Au début des années 1950, il enseignera quelques années à l’école Saint-Edouard de Plessisville. C’est à cette époque que je viendrai au monde. Comme la tradition le voulait, mon frère, ma sœur et moi sommes tous nés à Québec, à l’hôpital Saint-François d’Assise, probablement parce que ma tante Rose, religieuse dont le nom était devenu mère Marguerite-de-Lorraine après ses vœux, travaillait à la maternité.
Vers 1959, toute la famille déménage à Longueuil, où mon père enseignera au Collège de Longueuil avec les Frères des écoles chrétiennes, à l’école Saint-Georges et Saint Antoine, ainsi qu’à l’école de Normandie. Il sera ensuite enseignant et bibliothécaire à la Commission scolaire régionale de Chambly, plus précisément à l’école Saint-Jean-Baptiste et à Gérard Fillion jusqu’en 1968, l’année de son décès, alors que je n’avais que onze ans.
Mon père était un fier nationaliste, membre de la Société Saint-Jean-Baptiste et un unioniste convaincu (Union National).
Je me souviens de sa grande capacité d’expliquer les choses. L’été précédent sa mort, alors que nous étions dans un pavillon d’Expo 67, il répondait spontanément aux questions de quelques visiteurs sur l’histoire et la géographie du pays. J’étais admiratif et fier de lui. J’avais l’impression qu’il était une encyclopédie vivante. C’est sans aucun doute de lui que j’ai hérité de ma passion pour l’Histoire et que je suis devenu chercheur en généalogie. Sans l’Histoire des familles, il n’y aurait pas d’Histoire du monde.
J’ai gardé aussi en mémoire son affection et sa bienveillance envers moi, mais aussi envers ma mère, mon frère et ma sœur.
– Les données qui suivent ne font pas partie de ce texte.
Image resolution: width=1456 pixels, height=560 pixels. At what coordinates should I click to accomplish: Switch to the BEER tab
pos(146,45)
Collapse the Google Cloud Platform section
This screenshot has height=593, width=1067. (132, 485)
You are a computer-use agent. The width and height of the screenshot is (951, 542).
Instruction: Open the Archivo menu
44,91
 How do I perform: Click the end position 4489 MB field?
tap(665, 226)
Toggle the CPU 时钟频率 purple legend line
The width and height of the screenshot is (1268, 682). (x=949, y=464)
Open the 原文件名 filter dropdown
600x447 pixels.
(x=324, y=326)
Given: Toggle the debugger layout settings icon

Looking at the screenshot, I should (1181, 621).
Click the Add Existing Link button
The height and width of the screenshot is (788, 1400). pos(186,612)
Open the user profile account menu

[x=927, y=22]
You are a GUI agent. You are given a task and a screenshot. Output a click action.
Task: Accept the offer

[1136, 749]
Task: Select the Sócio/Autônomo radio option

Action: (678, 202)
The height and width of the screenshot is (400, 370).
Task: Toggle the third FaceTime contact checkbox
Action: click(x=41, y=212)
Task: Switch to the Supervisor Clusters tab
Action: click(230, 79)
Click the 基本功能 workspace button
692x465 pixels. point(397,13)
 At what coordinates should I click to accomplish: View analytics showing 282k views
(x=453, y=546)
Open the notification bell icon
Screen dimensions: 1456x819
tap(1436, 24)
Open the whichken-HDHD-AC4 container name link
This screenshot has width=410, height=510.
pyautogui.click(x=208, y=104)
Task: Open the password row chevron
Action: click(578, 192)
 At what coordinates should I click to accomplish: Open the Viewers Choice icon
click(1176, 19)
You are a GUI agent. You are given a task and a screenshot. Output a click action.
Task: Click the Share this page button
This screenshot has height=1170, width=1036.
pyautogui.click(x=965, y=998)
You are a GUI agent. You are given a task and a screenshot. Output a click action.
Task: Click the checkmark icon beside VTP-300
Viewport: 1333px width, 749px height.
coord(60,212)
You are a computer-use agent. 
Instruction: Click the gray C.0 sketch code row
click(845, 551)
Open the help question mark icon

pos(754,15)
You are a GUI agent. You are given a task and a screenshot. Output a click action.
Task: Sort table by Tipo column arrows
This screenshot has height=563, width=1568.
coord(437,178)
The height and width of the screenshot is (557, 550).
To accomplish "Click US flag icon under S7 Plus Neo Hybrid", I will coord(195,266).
Je me souviens des marches avec lui, des moments en hiver où il tirait le traineau dans lequel j’étais assis, ou encore de sa grande fierté de dire affectueusement aux personnes qu’il connaissait que j’étais son bébé. C’est sans parler de sa patience lorsque nous attendions le train chez Eaton au Royaume du Père Noël.
Mon père était un homme aimant et je le ressentais. C’est probablement pourquoi j’ai pris des années à faire mon deuil après sa mort. Je pense encore souvent à lui, même à plus de 68 ans. La fête des Pères est pour moi un moyen de le faire revivre dans ma mémoire et dans mon cœur.
Je t’aime! Bonne fête, papa!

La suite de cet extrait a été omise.